# Information shown
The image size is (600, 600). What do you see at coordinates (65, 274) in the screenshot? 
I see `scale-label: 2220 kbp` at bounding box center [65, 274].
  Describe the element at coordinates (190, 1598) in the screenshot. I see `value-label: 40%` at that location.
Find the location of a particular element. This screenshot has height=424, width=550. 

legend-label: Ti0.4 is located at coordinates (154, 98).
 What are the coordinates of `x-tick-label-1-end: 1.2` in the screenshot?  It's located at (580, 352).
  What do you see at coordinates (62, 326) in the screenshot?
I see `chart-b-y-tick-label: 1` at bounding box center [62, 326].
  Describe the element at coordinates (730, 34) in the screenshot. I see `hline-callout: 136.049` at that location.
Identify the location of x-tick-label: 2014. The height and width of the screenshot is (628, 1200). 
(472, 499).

---

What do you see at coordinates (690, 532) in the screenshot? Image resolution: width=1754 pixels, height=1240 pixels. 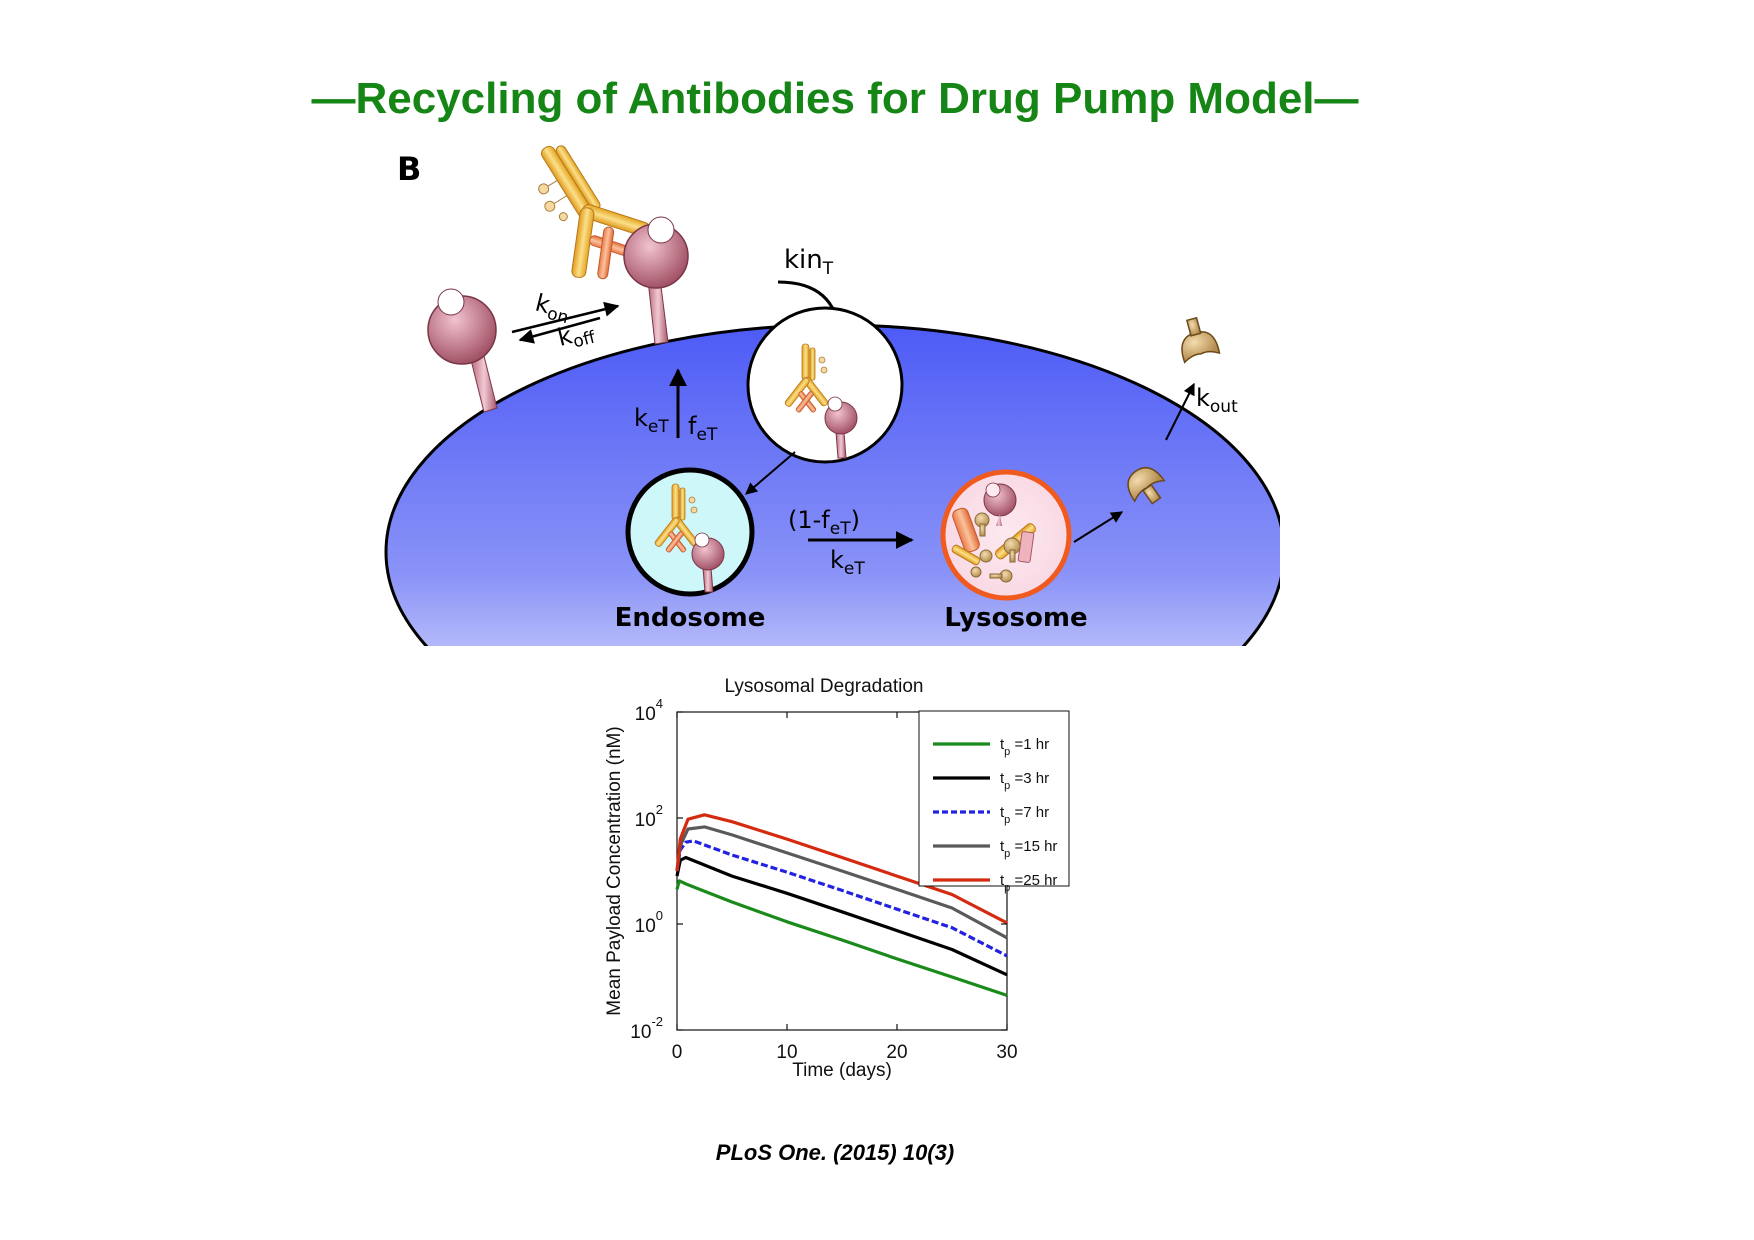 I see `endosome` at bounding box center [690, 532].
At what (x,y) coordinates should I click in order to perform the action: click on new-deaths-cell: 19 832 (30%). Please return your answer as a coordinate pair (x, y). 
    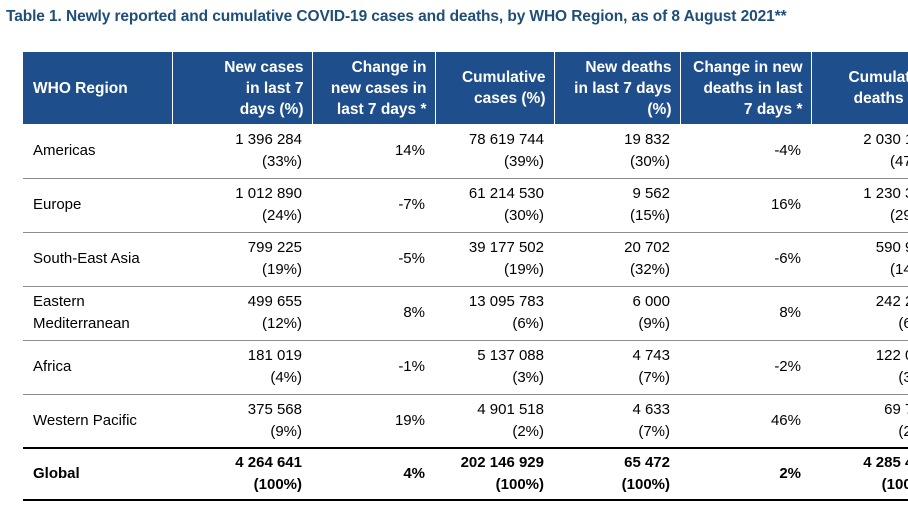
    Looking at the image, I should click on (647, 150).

# What needs to be done
Present everything from the line containing "At what (x,y)" down to the line containing "Looking at the", both ends included, as a Markdown table with a Row column holding the row number and a Line column holding the line, skipping blank lines. Leave the pictures out.

# Reply to the task
| Row | Line |
|---|---|
| 1 | At what (x,y) coordinates should I click in order to perform the action: click on new-deaths-cell: 19 832 (30%). Please return your answer as a coordinate pair (x, y).  |
| 2 |     Looking at the image, I should click on (647, 150). |